───── Input for this task

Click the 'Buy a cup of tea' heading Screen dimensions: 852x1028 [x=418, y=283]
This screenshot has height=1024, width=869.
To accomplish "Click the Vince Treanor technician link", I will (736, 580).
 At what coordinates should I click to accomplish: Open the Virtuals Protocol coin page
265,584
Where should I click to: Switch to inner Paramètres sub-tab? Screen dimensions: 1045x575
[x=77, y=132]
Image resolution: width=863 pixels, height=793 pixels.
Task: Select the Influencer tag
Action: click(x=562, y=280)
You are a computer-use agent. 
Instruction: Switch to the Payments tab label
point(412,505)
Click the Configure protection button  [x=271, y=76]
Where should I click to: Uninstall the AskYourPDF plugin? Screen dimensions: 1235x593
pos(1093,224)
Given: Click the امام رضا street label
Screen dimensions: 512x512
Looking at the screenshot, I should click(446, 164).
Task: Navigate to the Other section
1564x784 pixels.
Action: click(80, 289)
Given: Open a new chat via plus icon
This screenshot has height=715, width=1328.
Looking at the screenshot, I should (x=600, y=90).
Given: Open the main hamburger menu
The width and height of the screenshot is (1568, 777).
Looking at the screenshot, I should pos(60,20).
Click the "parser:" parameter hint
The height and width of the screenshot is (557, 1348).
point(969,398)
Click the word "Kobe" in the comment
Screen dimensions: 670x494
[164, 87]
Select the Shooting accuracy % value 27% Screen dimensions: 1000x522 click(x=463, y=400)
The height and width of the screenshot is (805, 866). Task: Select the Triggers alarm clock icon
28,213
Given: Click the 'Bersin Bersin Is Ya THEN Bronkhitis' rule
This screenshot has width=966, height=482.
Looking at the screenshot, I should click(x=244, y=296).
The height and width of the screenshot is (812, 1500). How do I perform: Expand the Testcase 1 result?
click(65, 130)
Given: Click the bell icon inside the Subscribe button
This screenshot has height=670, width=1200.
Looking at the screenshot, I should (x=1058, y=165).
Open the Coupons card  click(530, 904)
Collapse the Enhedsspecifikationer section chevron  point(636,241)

──────────

Would you please give all of the records again exactly as they stand?

**Result for this task:**
Click the 'Buy a cup of tea' heading Screen dimensions: 852x1028 [x=418, y=283]
This screenshot has height=1024, width=869.
To accomplish "Click the Vince Treanor technician link", I will (736, 580).
 At what coordinates should I click to accomplish: Open the Virtuals Protocol coin page
265,584
Where should I click to: Switch to inner Paramètres sub-tab? Screen dimensions: 1045x575
[x=77, y=132]
Image resolution: width=863 pixels, height=793 pixels.
Task: Select the Influencer tag
Action: click(x=562, y=280)
You are a computer-use agent. 
Instruction: Switch to the Payments tab label
point(412,505)
Click the Configure protection button  [x=271, y=76]
Where should I click to: Uninstall the AskYourPDF plugin? Screen dimensions: 1235x593
pos(1093,224)
Given: Click the امام رضا street label
Screen dimensions: 512x512
Looking at the screenshot, I should click(446, 164).
Task: Navigate to the Other section
1564x784 pixels.
Action: click(80, 289)
Given: Open a new chat via plus icon
This screenshot has height=715, width=1328.
Looking at the screenshot, I should (x=600, y=90).
Given: Open the main hamburger menu
The width and height of the screenshot is (1568, 777).
Looking at the screenshot, I should pos(60,20).
Click the "parser:" parameter hint
The height and width of the screenshot is (557, 1348).
point(969,398)
Click the word "Kobe" in the comment
Screen dimensions: 670x494
[164, 87]
Select the Shooting accuracy % value 27% Screen dimensions: 1000x522 click(x=463, y=400)
The height and width of the screenshot is (805, 866). Task: Select the Triggers alarm clock icon
28,213
Given: Click the 'Bersin Bersin Is Ya THEN Bronkhitis' rule
This screenshot has width=966, height=482.
Looking at the screenshot, I should click(x=244, y=296).
The height and width of the screenshot is (812, 1500). How do I perform: Expand the Testcase 1 result?
click(65, 130)
Given: Click the bell icon inside the Subscribe button
This screenshot has height=670, width=1200.
Looking at the screenshot, I should (x=1058, y=165).
Open the Coupons card  click(530, 904)
Collapse the Enhedsspecifikationer section chevron  point(636,241)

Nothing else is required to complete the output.